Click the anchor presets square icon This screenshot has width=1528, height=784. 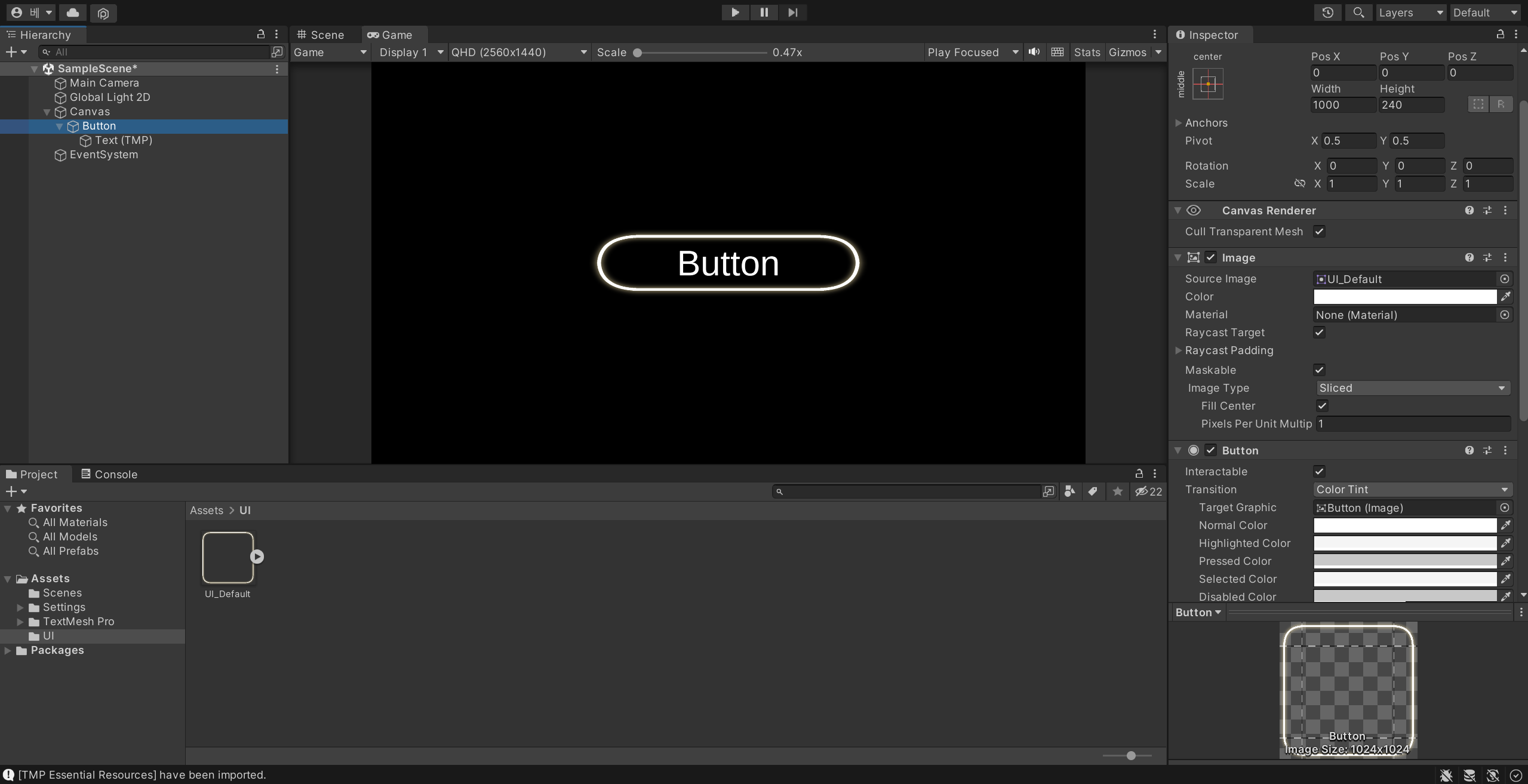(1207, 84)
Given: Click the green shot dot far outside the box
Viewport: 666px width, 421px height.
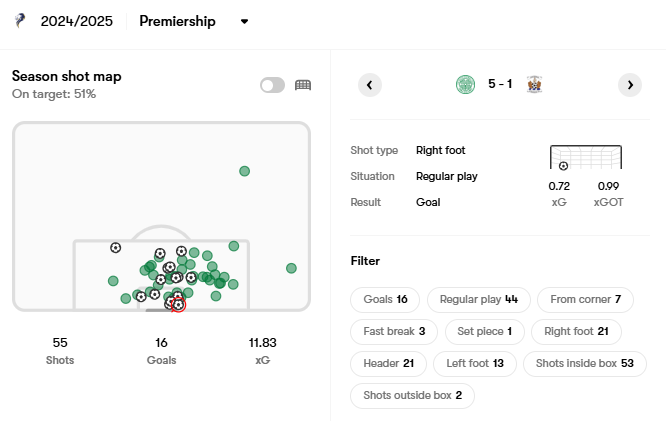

...

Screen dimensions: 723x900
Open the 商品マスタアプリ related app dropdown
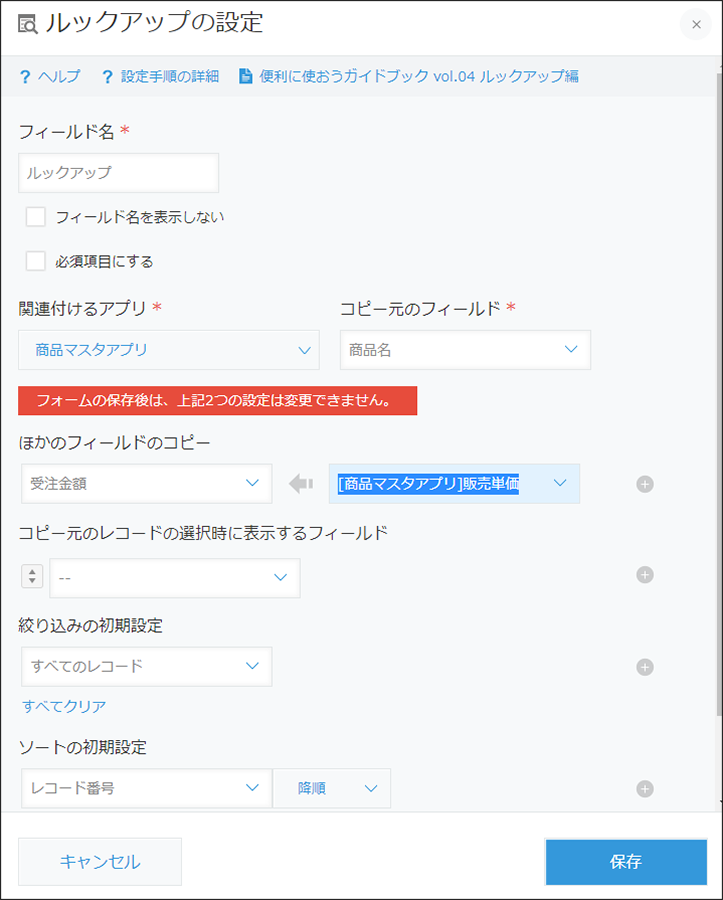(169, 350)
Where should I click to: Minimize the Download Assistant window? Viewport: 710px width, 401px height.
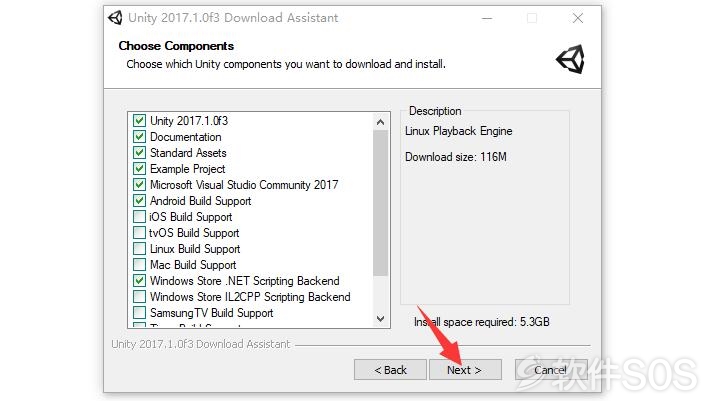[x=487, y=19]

...

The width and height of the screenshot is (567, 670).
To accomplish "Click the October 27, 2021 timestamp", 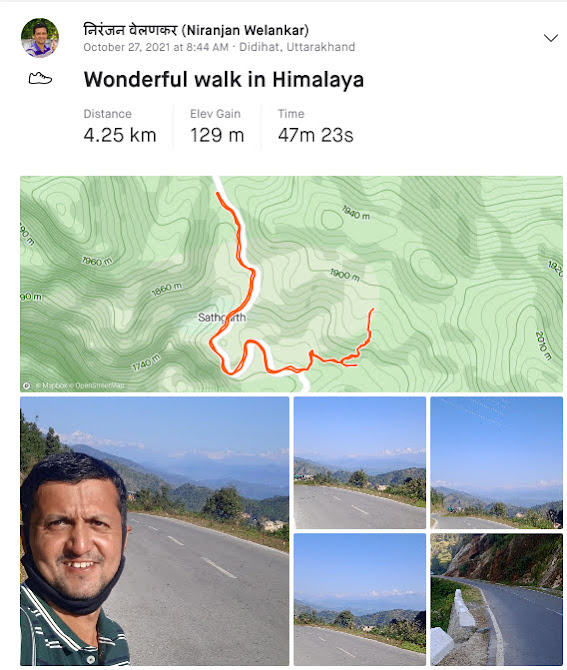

**JOB:** Copy the material starting at the line containing "Where should I" and ending at the line containing "[x=487, y=19]", with the request included. Raise each coordinate in the answers by 147, and leave out the pictures.

**TASK OUTPUT:**
Where should I click to: Minimize the Download Assistant window? Viewport: 710px width, 401px height.
[x=634, y=166]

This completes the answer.